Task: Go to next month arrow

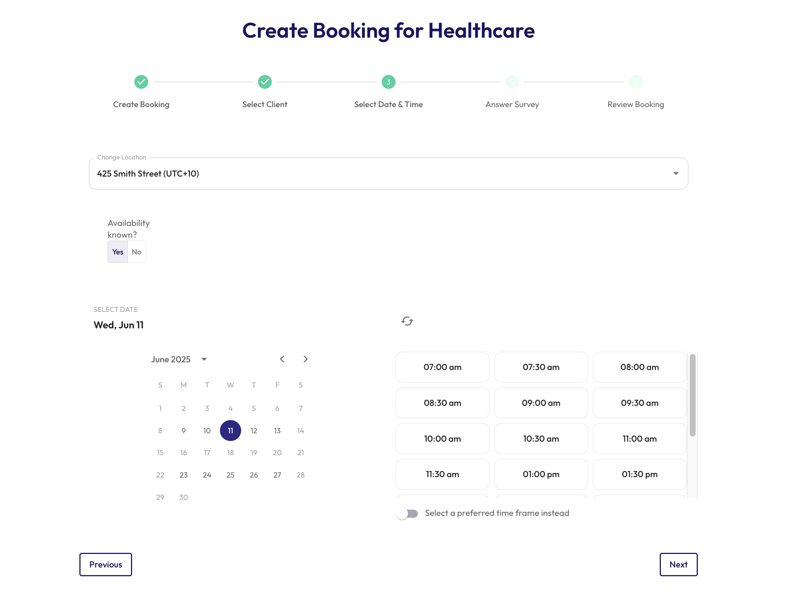Action: click(306, 359)
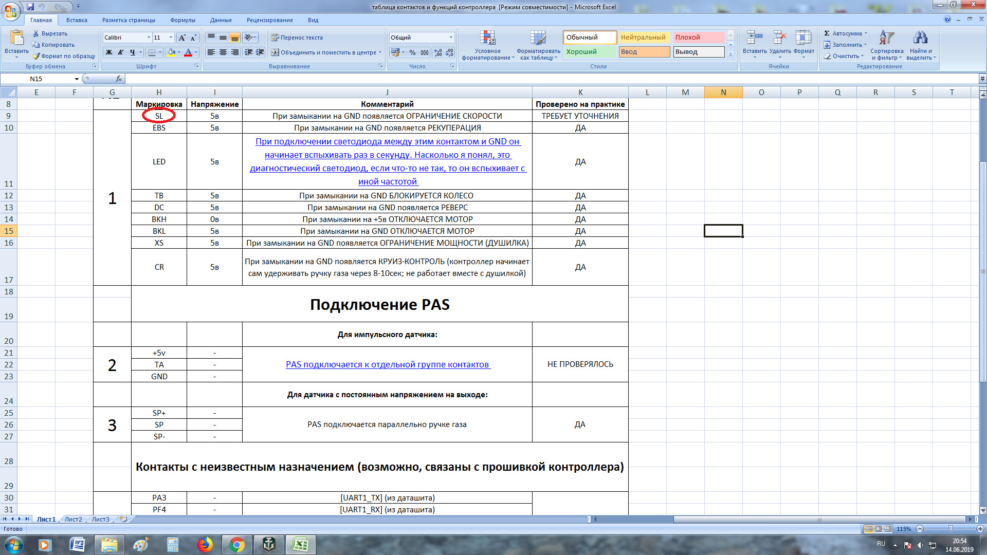This screenshot has width=987, height=555.
Task: Click the Условное форматирование icon
Action: coord(487,38)
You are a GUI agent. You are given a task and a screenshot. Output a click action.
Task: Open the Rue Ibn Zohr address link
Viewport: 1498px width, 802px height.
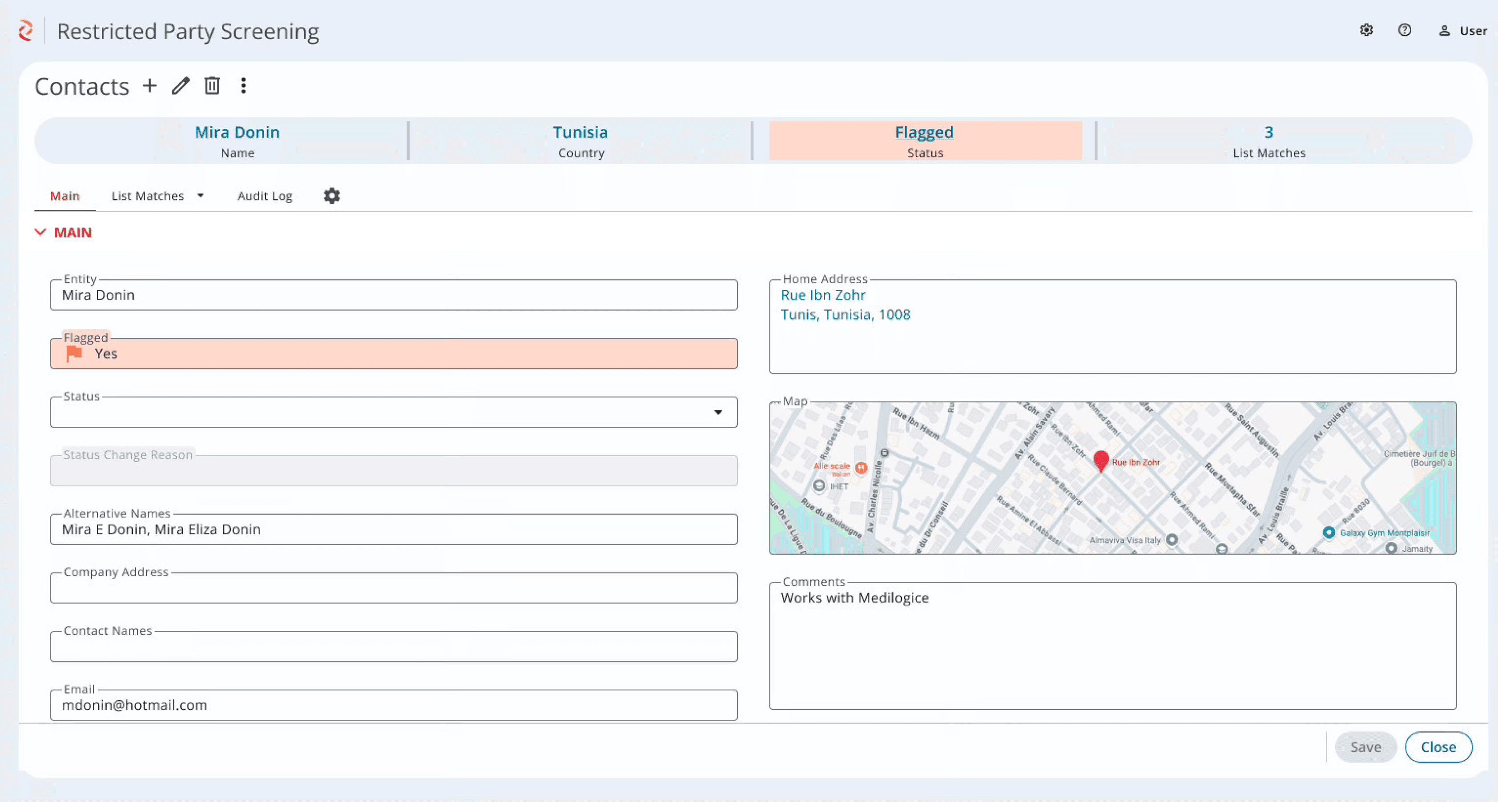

• • • • •

**WHAT IS NEEDED**
The entries must be written out again unchanged. Images are to be left out.

**ANSWER SECTION**
Task: Go to next month arrow

Action: click(306, 359)
This screenshot has width=987, height=555.
Task: Click the Условное форматирование icon
Action: coord(487,38)
You are a GUI agent. You are given a task and a screenshot. Output a click action.
Task: Open the Rue Ibn Zohr address link
Viewport: 1498px width, 802px height.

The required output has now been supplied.